> [Written exercise]
Output every line of the items below as a Markdown table with an "Index" column for the row number and a "Content" column for the line. Omit blank lines.

> [Dataset]
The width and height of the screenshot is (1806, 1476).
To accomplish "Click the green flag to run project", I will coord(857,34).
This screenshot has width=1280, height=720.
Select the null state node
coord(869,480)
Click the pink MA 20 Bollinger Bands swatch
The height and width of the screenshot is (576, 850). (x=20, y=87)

> [Answer to this task]
| Index | Content |
|---|---|
| 1 | The width and height of the screenshot is (1806, 1476). |
| 2 | To accomplish "Click the green flag to run project", I will coord(857,34). |
| 3 | This screenshot has width=1280, height=720. |
| 4 | Select the null state node |
| 5 | coord(869,480) |
| 6 | Click the pink MA 20 Bollinger Bands swatch |
| 7 | The height and width of the screenshot is (576, 850). (x=20, y=87) |